● Provided passage
===============
# English Keyboard Suggestion Model Training

This notebook trains an English keyboard suggestion model using Microsoft Phi-3 Mini with LoRA fine-tuning.

**Target Specifications:**
- Model Size: 20-30 MB (after optimization)
- Latency: < 50 ms
- Perplexity: < 20
- Top-3 Accuracy: > 85%

## 1. Environment Setup

In [None]:
# Clone repository (if running in Colab)
import os
if 'COLAB_GPU' in os.environ:
    !git clone https://github.com/MinhPhuPham/Keyboard-Suggestions-ML-Colab.git
    %cd KeyboardSuggestionsML
else:
    print("Running locally")

In [None]:
# Install dependencies
!pip install -q -r requirements.txt

In [None]:
# Import libraries
import sys
sys.path.append('./src')

import torch
from transformers import AutoTokenizer
from datasets import load_dataset

from data_prep import clean_english_text, augment_with_emojis, split_dataset
from model_utils import load_model_with_lora, train_causal_lm, evaluate_perplexity, prune_model, quantize_model, merge_lora_weights
from export_utils import export_to_onnx, export_to_coreml, verify_model_size, benchmark_latency, package_for_download

print(f"PyTorch version: {torch.__version__}")
print(f"CUDA available: {torch.cuda.is_available()}")
if torch.cuda.is_available():
    print(f"GPU: {torch.cuda.get_device_name(0)}")

## 2. Data Preparation

In [None]:
# Download SwiftKey corpus
# Manual download required: https://d396qusza40orc.cloudfront.net/dsscapstone/dataset/Coursera-SwiftKey.zip
# Extract en_US folder to ./data/english/

# For this example, we'll use a sample dataset
print("Loading sample English dataset...")

# You can also use a Hugging Face dataset as a substitute
# dataset = load_dataset('wikitext', 'wikitext-2-raw-v1')

In [None]:
# Prepare training data
# This is a simplified example - replace with actual SwiftKey corpus processing

sample_sentences = [
    "Today is a beautiful day",
    "I love programming in Python",
    "The weather is nice today",
    "Let's meet tomorrow morning",
    "Thank you for your help",
]

# Clean text
cleaned = [clean_english_text(s) for s in sample_sentences]

# Augment with emojis
augmented = augment_with_emojis(cleaned, emoji_ratio=0.2)

print(f"Sample augmented sentences:")
for sent in augmented[:3]:
    print(f"  {sent}")

## 3. Model Setup and Fine-Tuning

In [None]:
# Load model with LoRA
MODEL_NAME = "microsoft/Phi-3-mini-4k-instruct"
===============
● Data shown
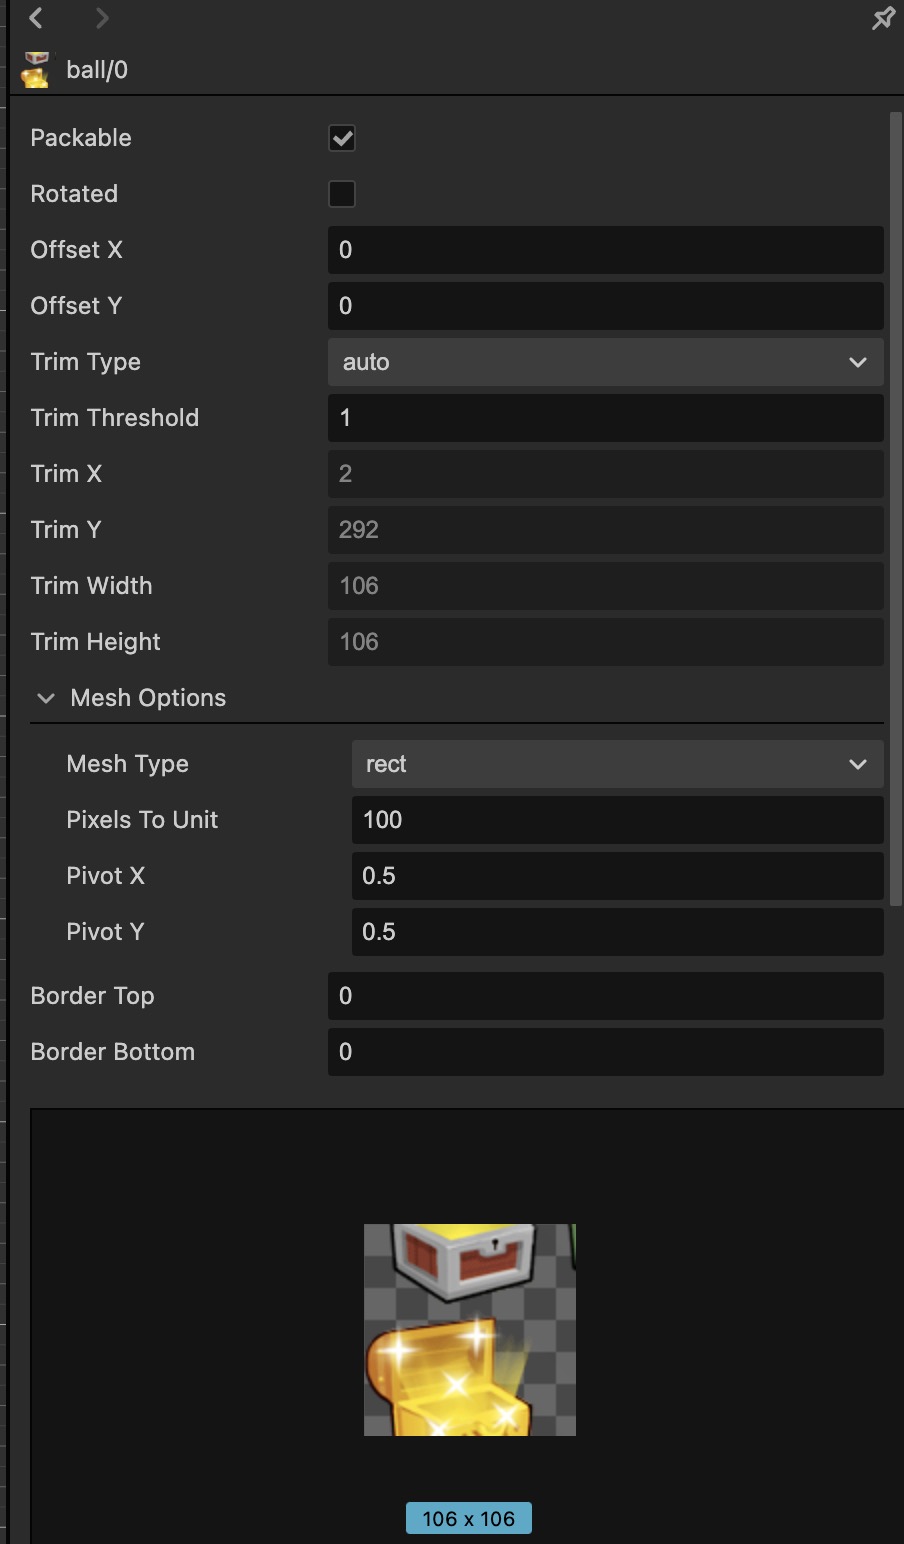
Task: Focus the Pivot X input field
Action: (617, 876)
===============
● Tasks to carry out
• a. Print the keyboard suggestion notebook from "This notebook trains" to "running in Colab)".
• b. What top-3 accuracy does the keyboard suggestion notebook set as its target?
• c. Go on with the keyboard suggestion notebook from the point where it stops.
The material stands apart from the keyboard suggestion notebook.

● Task answers
• a.
This notebook trains an English keyboard suggestion model using Microsoft Phi-3 Mini with LoRA fine-tuning.

**Target Specifications:**
- Model Size: 20-30 MB (after optimization)
- Latency: < 50 ms
- Perplexity: < 20
- Top-3 Accuracy: > 85%

## 1. Environment Setup

In [None]:
# Clone repository (if running in Colab)

• b. Greater than 85%.

• c.
model, tokenizer = load_model_with_lora(
    model_name=MODEL_NAME,
    lora_r=8,
    lora_alpha=16,
    lora_dropout=0.1
)

In [None]:
# Prepare dataset for training
# This is a simplified example - use actual SwiftKey data

def tokenize_function(examples):
    return tokenizer(examples['text'], truncation=True, max_length=8)

# Create a simple dataset from our sample
from datasets import Dataset
train_data = Dataset.from_dict({'text': augmented})
train_dataset = train_data.map(tokenize_function, batched=True)

print(f"Training dataset size: {len(train_dataset)}")

In [None]:
# Train model
trainer = train_causal_lm(
    model=model,
    tokenizer=tokenizer,
    train_dataset=train_dataset,
    output_dir="./checkpoints/english",
    num_epochs=3,
    batch_size=8,  # Adjust based on GPU memory
    learning_rate=1e-5,
    max_seq_length=8,
    save_steps=100
)

## 4. Optimization and Export

In [None]:
# Merge LoRA weights
model = merge_lora_weights(model)

In [None]:
# Prune model
model = prune_model(model, amount=0.3)

In [None]:
# Quantize model
model = quantize_model(model, dtype=torch.qint8)

In [None]:
# Export to ONNX
os.makedirs("./models/english", exist_ok=True)
onnx_path = export_to_onnx(
    model=model,
    tokenizer=tokenizer,
    output_path="./models/english/english_model.onnx",
    max_seq_length=8
)

In [None]:
# Export to Core ML (for iOS)
coreml_path = export_to_coreml(
    onnx_path=onnx_path,
    output_path="./models/english/english_model.mlmodel",
    model_name="EnglishKeyboardSuggestion"
)

## 5. Verification

In [None]:
# Verify model size
size_mb, meets_req = verify_model_size(
    model_path=onnx_path,
    max_size_mb=30
)

In [None]:
# Benchmark latency (on original model before quantization)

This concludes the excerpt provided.